U.S. District Judge Derrick K. Watson in Honolulu blocks the president's revised travel ban covering six countries before it takes effect. (The administration had removed Iraq from the list, but kept the other countries on it.)

"I believed [Watson's ruling] was a signal that the American system works, and now the whole world could see that even a foreign student, a person who has not been here very long, has rights, too. Before that … I felt frustrated by the ban and it made my options really hard. I felt pressure to go back to my family and my fiancée to get married in Libya. But I felt the pressure to stay and finish my education because I had the fear that I might not be able to get back into the United States if I left.

"And then the court action gave me hope and also helped me find an answer. I called my family in Libya and they approached the family of my wife [then fiancée] to hurry up and do the marriage contract.

"They arranged it quickly, emailed a PDF for me to sign and we moved up the wedding to April 8. My fiancée and her brother flew from Tripoli to Jordan, where they got visas to come to the United States. We got married in Chicago, and some people from the Libyan communities in Chicago and Toledo came. When you make something possible that seemed so hard, you feel strong and satisfied. But no one else from our families could come because, for many reasons, it is extremely difficult for Libyans to get visas."


National flag of Iran

Undergraduate students are accepting admission into Case Western Reserve.

"The fact is, it is now tougher than ever to convince people to come to the U.S. for undergraduate studies, even if just because of the fear that they could be impacted. "Our numbers didn't drop dramatically, but I know of one student who wanted to come here to Case Western Reserve, but opted to go to college outside of the United States. I think he ended up enrolling at a university in Canada because he was not convinced he could get a visa to come here from Iran. "So, while the numbers may seem small, there is now a strong international perception that the U.S. is just not friendly to other countries, to other cultures."


National flag of Lebanon

Thousands of students have left campus; a limited number remain.

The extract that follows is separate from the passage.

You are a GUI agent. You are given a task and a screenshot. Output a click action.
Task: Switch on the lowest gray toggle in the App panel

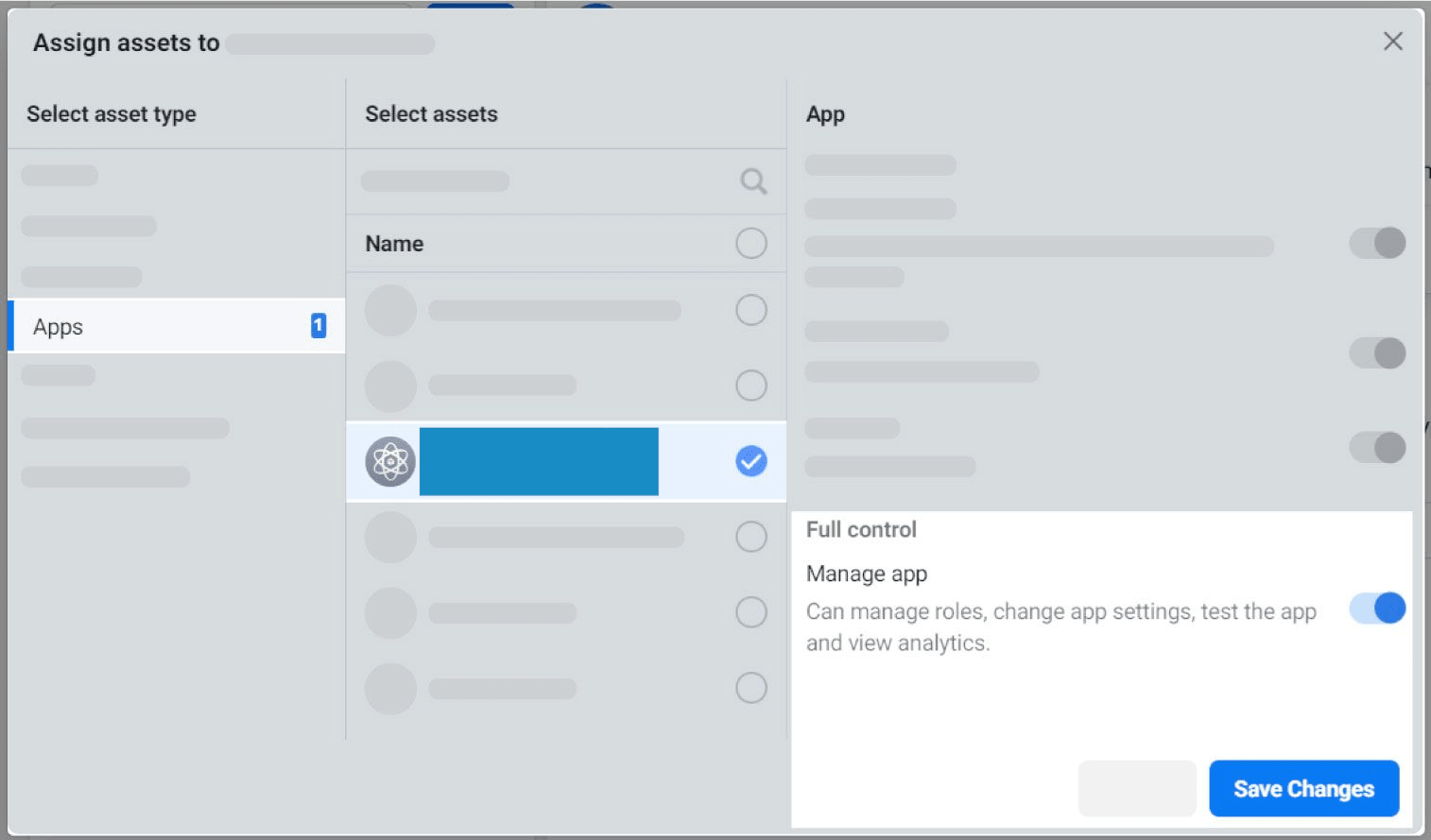pyautogui.click(x=1376, y=447)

"I didn't go home this spring or summer for fear I wouldn't be able to return to the U.S., even though Lebanon isn't on the banned list. I've always had some difficulties traveling because even though I was born and raised in Lebanon, I'm considered a Palestinian refugee because my father's documentation says that. When I first heard about the ban, it was a huge shock and disappointing— the kind of reality check that changes your life, changes your identity. Until now, like every other international student, I really believed in the American dream—that I could work here long enough, get a full education, then citizenship, and contribute back to society here and then in my home country. Now, because I think more troubles are coming, I'll just try to finish and go somewhere else—maybe Canada—for the schooling I need to be able to become a psychotherapist and go back to the refugee camps and help people."


The U.S. Supreme Court temporarily permits a limited version of the revised ban, allowing entry for people who have a "bona fide" relationship in the United States.

American Flag

The university hosts the annual conference of the International Association for College Admission Counseling, which drew admission counselors and college advisors from 86 countries.

"It was so powerful for an entire week to have 1,300 people on this campus who share a belief in the transformative power of education around the world. The conference came … after the Supreme Court upheld part of the ban, so people were talking about that a lot. Because we were the hosts for this collection of people, we became the stage for all those conversations. … [A]t the same time, we were the center for hope for the change that education can bring."